▶ **TASKS FOR THIS EXERCISE**:
- a) Render the following sentence from the chapter on the Providence Affair into French: "The island is Old Providence, and attached to it on the westward side is a smaller island known as Santa Catalina."
- b) From the chapter on the Providence Affair, retype the passage between "Sitting off the" and "in Spanish hands.", inclusive.

▶ **DOCUMENT EXTRACT**:
══════

Chapter 5

The Providence Affair

Sitting off the eastern coast of Nicaragua lies an island that had already changed hands more than once. A group of Puritans had settled it in Cromwell’s time, only to be driven out by the Spaniards some years later. This island is rugged and rocky, with barrier reefs all around it and a harbour deep enough to hold several ships. The island is Old Providence, and attached to it on the westward side is a smaller island known as Santa Catalina. In Morgan’s time it lay in Spanish hands.

Stinging from the fiasco of Cartago, Mansfield wanted to take this island to repair his reputation. If he could build a heavily armed fortress there, its guns aimed at the Spanish as they sailed by, ‘the Peruvian trade with Spain could be ruined, the treasure ships taken with ease and the galleons from home with cargoes of provisions and clothing and other necessities plundered before they neared the shore.’1

It should have been an easy place to defend; its mountains made natural battlements and the narrow passes between them were perfect for ambushing invading forces. Indeed, entering the harbour would have been difficult as only one ship at a time could pass through the narrow, difficult channel before reaching the wider open water of the harbour. The high ridges around the harbour entrance would have made any invading ship trying to reach the anchorage open to ambush.

It was perfect for Mansfield. He had a vision of turning the island into a permanent base for the Brethren—a privateers’ haven. It was perfectly positioned for such a purpose, being close to the Spanish Main making it much easier for privateers from Jamaica to attack Spanish shipping. Jamaica lies more than 400 miles to the north of the island while to the south is Portobello, a ripe and juicy target only 300 miles away instead of the long 625 miles from Jamaica.

Mansfield was also motivated to take the island because he wanted to rebuild his stature with the Brethren. The Curaçao and Cartago failure weighed heavily on the old man and he knew that he had to do something to make amends. More than half of the fleet that set sail to attack Curaçao had left because of what had happened at Cartago. If he failed to take Old Providence—well, that just didn’t bear thinking about. With no more than half a dozen ships, Mansfield set sail.

══════

▶ **SUPPLIED MATERIAL**:
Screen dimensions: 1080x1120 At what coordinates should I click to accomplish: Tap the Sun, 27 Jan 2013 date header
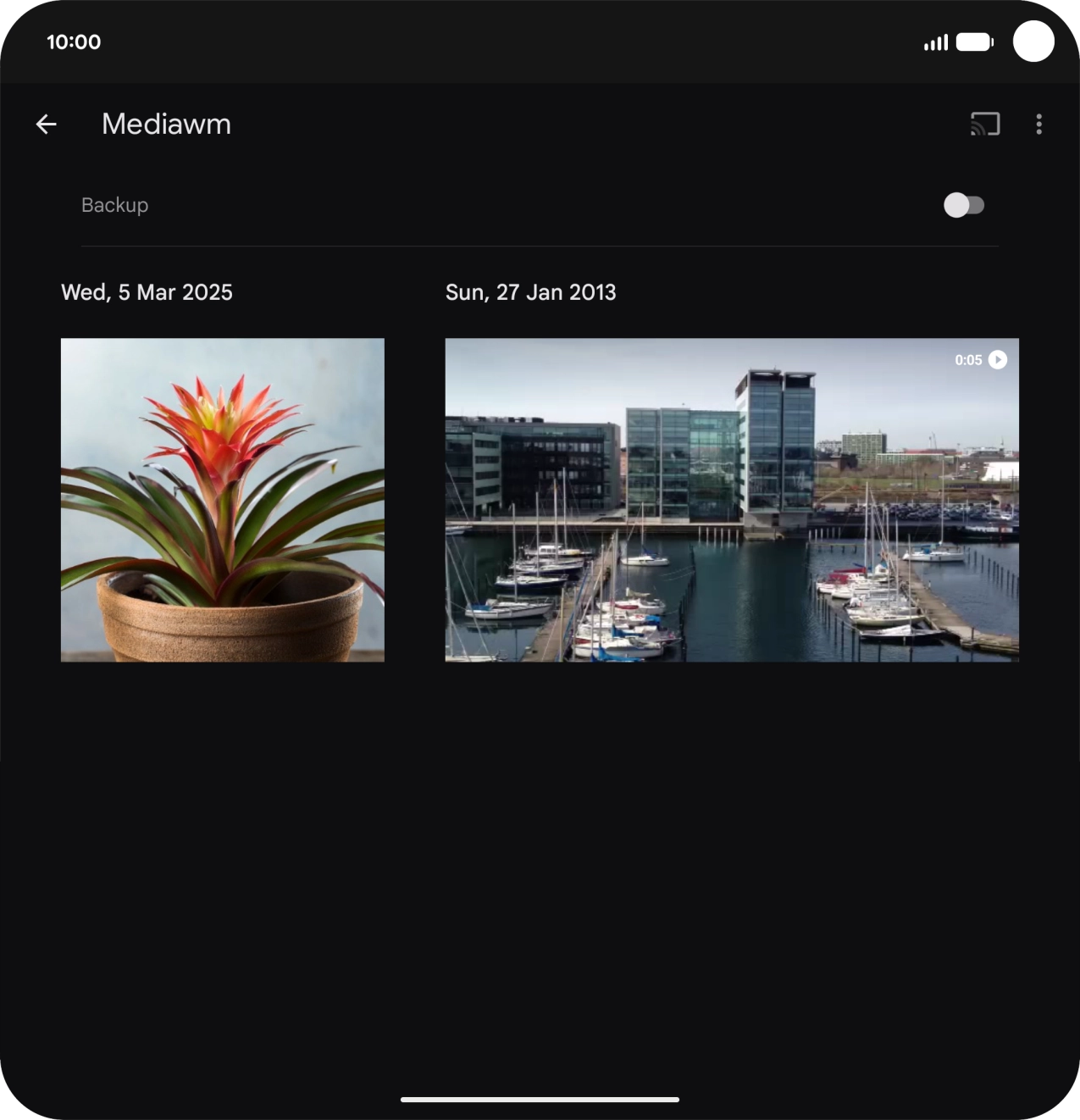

══════

▶ **EXERCISE ANSWERS**:
- a) L'île est Old Providence, et une île plus petite, connue sous le nom de Santa Catalina, y est rattachée du côté ouest.

- b)
Sitting off the eastern coast of Nicaragua lies an island that had already changed hands more than once. A group of Puritans had settled it in Cromwell’s time, only to be driven out by the Spaniards some years later. This island is rugged and rocky, with barrier reefs all around it and a harbour deep enough to hold several ships. The island is Old Providence, and attached to it on the westward side is a smaller island known as Santa Catalina. In Morgan’s time it lay in Spanish hands.